A feature of the Kiamichi River is its very low stream flow in late summer into winter. This is due to the obvious lack of precipitation but also to its geomorphology or the shape, contours, gravel bars, bank height, and elevation changes of the river. It may retain pools or pockets of water but have no recorded flow. This may even occur in relatively ‘wet’ years to some degree.

A more intriguing tale may be to examine the duration of drought or zero flow levels. It is important to remember that Hugo Lake and Sardis Lake were completed in 1974 and 1982 respectively. This is significant because the USACE can release water and affect stream flow.

Big Cedar, on the upper basin of the river.
Recorded No Flow – 35 times for a duration longer than 20 days since 1965 and 50+ consecutive days in 2011
Clayton – Gage station is below mouth of Jackfork Creek (USACE is currently discharging 12 cfs from Sardis)
Recorded No Flow – 5 times for a duration longer than 20 days since 1983 and 0 days in 2011.
Recorded No Flow – 8 times for a duration longer than 20 days since 1972 and 43 days in 2011
Belzoni – Not operational since 1972 (Hugo Lake)
Recorded No Flow – 11 times for a duration longer than 20 days since 1925

Given this data that the Kiamichi River experiences almost regular no flow periods; it is important to keep in mind the climate forecast for the upcoming seasons. Illustrated here:

This depicts a trend leading toward less steady rainfall and intensifying drought.

Statistics of note – The Belzoni Gage, the only gage on the river until 1965 prior to any impoundment, recorded a period of 55 days in 1954 and 89 days in 1956 with zero flow occurring in that duration.

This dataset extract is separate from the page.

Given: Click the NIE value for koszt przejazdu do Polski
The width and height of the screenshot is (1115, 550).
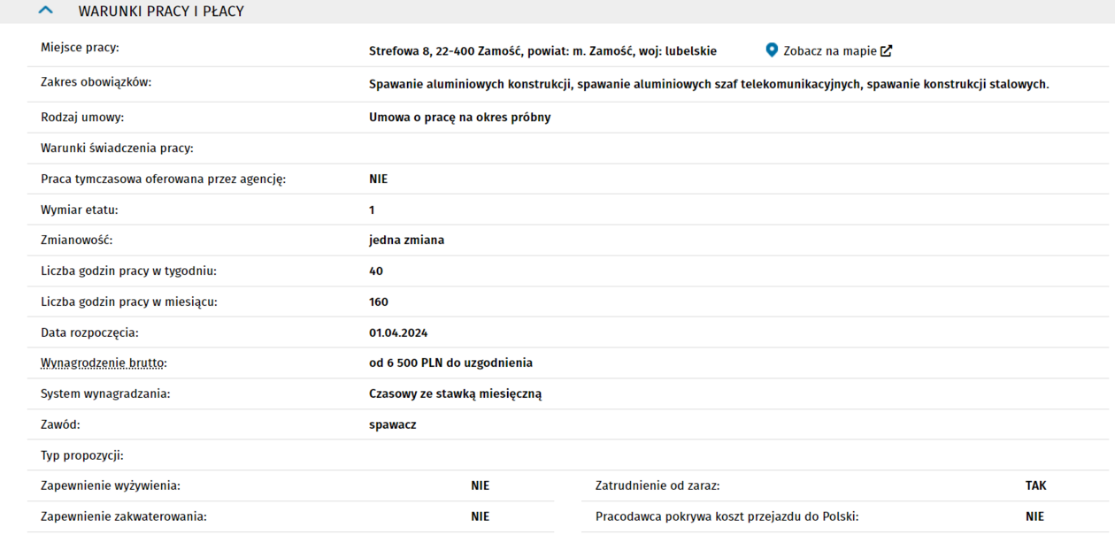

In conclusion, it is difficult to determine whether the Kiamichi River has ever dried up. Through gage data there is evidence of periods that the river ceased to run. Through regulation by the Corps of Engineers and conservation efforts of other agencies we still experience years of drought. The Jackfork Creek and other feeder streams into Sardis Lake have had little to no flow for some time now. No monitoring systems are available for these streams at this time.

As the process of establishing a water plan progress’s our knowledge and information such as this will improve and become more readily available.